====== EXERCISE MATERIALS
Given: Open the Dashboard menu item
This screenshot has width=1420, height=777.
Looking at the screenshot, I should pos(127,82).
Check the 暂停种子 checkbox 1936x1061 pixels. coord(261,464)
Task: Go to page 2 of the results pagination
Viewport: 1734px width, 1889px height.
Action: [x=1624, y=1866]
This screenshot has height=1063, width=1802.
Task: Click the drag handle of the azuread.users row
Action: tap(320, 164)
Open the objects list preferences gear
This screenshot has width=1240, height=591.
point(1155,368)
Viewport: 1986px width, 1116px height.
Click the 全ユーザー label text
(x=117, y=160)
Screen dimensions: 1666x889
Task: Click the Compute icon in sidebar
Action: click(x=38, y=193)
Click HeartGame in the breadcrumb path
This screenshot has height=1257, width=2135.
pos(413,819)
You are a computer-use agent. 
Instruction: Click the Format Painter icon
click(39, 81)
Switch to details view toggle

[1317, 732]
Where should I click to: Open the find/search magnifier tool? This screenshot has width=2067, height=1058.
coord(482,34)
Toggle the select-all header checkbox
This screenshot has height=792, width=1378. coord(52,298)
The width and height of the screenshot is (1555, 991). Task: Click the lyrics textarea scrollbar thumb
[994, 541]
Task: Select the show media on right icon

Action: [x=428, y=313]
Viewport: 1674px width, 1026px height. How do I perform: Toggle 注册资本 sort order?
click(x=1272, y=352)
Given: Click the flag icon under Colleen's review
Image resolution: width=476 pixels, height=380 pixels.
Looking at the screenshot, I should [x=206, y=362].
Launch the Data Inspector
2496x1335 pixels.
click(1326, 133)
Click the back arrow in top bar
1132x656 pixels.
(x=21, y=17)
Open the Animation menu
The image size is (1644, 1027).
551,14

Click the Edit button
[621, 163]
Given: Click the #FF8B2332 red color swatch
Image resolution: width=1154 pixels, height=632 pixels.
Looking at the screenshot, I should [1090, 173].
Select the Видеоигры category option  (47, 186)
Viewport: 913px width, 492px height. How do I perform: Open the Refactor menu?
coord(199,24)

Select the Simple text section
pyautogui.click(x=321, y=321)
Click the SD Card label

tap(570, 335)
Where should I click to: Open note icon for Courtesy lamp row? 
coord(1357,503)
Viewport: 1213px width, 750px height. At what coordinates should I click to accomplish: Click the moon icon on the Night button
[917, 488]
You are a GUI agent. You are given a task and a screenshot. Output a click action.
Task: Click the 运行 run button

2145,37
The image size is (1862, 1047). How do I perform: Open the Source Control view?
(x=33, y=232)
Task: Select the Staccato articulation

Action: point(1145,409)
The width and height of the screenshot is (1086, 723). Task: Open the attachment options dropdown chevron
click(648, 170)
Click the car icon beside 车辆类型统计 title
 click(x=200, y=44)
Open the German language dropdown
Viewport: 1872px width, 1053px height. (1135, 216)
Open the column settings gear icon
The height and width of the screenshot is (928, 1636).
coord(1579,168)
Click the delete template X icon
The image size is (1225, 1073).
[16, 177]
============
[WHAT THE EXERCISE ASKS] Nothing but the lines from the line that contains "Task: Select the show media on right icon" to the last line of the records above should appear in the answer; please copy them exactly.

[RESULT FOR THIS TASK]
Task: Select the show media on right icon

Action: [x=428, y=313]
Viewport: 1674px width, 1026px height. How do I perform: Toggle 注册资本 sort order?
click(x=1272, y=352)
Given: Click the flag icon under Colleen's review
Image resolution: width=476 pixels, height=380 pixels.
Looking at the screenshot, I should [x=206, y=362].
Launch the Data Inspector
2496x1335 pixels.
click(1326, 133)
Click the back arrow in top bar
1132x656 pixels.
(x=21, y=17)
Open the Animation menu
The image size is (1644, 1027).
551,14

Click the Edit button
[621, 163]
Given: Click the #FF8B2332 red color swatch
Image resolution: width=1154 pixels, height=632 pixels.
Looking at the screenshot, I should [1090, 173].
Select the Видеоигры category option  (47, 186)
Viewport: 913px width, 492px height. How do I perform: Open the Refactor menu?
coord(199,24)

Select the Simple text section
pyautogui.click(x=321, y=321)
Click the SD Card label

tap(570, 335)
Where should I click to: Open note icon for Courtesy lamp row? 
coord(1357,503)
Viewport: 1213px width, 750px height. At what coordinates should I click to accomplish: Click the moon icon on the Night button
[917, 488]
You are a GUI agent. You are given a task and a screenshot. Output a click action.
Task: Click the 运行 run button

2145,37
The image size is (1862, 1047). How do I perform: Open the Source Control view?
(x=33, y=232)
Task: Select the Staccato articulation

Action: point(1145,409)
The width and height of the screenshot is (1086, 723). Task: Open the attachment options dropdown chevron
click(648, 170)
Click the car icon beside 车辆类型统计 title
 click(x=200, y=44)
Open the German language dropdown
Viewport: 1872px width, 1053px height. (1135, 216)
Open the column settings gear icon
The height and width of the screenshot is (928, 1636).
coord(1579,168)
Click the delete template X icon
The image size is (1225, 1073).
[16, 177]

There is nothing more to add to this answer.